What is Radioactivity?
The phenomenon of spontaneous emission of radiations by an element or its compounds having peculiar characteristics similar to X-rays, i.e. affect a photographic plate even when wrapped in a black cloth or paper, cause ionization of gases through which they pass, penetrate through solids etc. is known as Radioactivity and the substances exhibiting the phenomenon of radioactivity are known as Radioactive Substances. Some substances which are not naturally radioactive but acquire radioactivity when exposed to radiations from a natural radioactive substance are known as Artificial radioactive substances and the phenomenon is known as Artificial or Induced Radioactivity.
Cause of Radioactivity:
The stability of a nucleus depends upon its neutron to proton (n/p) ratio. A nucleus is said to be stable if its n/p ratio lies between 1-1.6. The elements lying within a stability limit (1-1.6) constitute the stability zone. However, the elements whose nuclei do not fall with in stability zone are said to be unstable. The unstable nuclei, whose n/p ratio is either less than 1 or greater than 1.6, disintegrate giving out α, β or γ-rays in order to attain stability. For example- emission of α-particle increases the n/p ratio whereas the emission of β-particle decreases the n/p ratio. This process of disintegration continues till n/p ratio falls in the stability zone (1-1.6).

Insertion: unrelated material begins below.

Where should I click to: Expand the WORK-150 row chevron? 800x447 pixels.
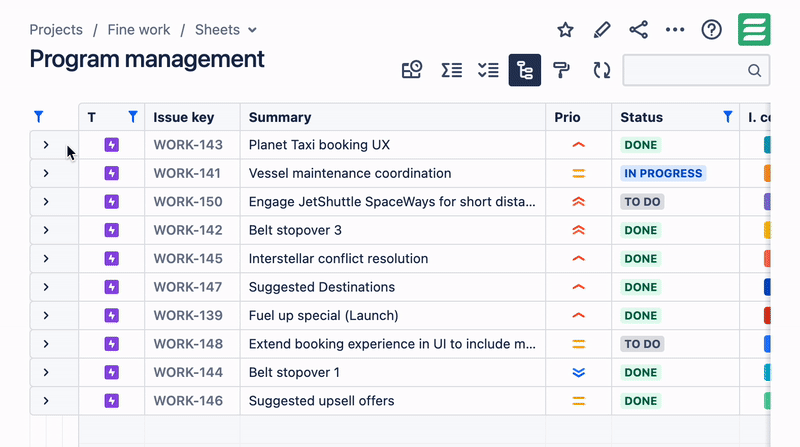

Discovery of Radioactivity:
The discovery of Radioactivity was an accidental event shortly after the discovery of X-rays in 1895. In 1896, Henry Becquerel (French Scientist) by chance found that a Uranium mineral Potassium uranyl sulfate [K2UO2(SO4)2.2H2O] wrapped in a black cloth when placed in a dark room, emit certain radiations which had penetrating power similar to X-rays and affect the photographic plate. Surprised by this observation, he repeated the process with other uranium minerals and get the same results. From these observations, Becquerel concluded that the presence of Uranium element is responsible for the emission of highly penetrating photographic radiations. He named this element Radioactive uranium.
In 1898, Madam Marie Curie and her husband Pierre Curie found that mineral Pitchblende (mainly U3O8) also emit radioactive radiations which are several times more radioactive than uranium and thus they suspect the presence of some other element in this mineral which is more radioactive than uranium. Ultimately, they succeeded in isolating two more radioactive substances from Pitchblende namely Polonium (Po) and Radium (Ra). It was found that Po is 400 times more radioactive than uranium and Ra. In the same year (1898), Mme Curie found that thorium was radioactive and in 1900 A.C. actinium was found to be radioactive. In subsequent years, many more radioactive elements have been discovered and at present about 40 natural radioactive elements and several artificial radioactive elements are known.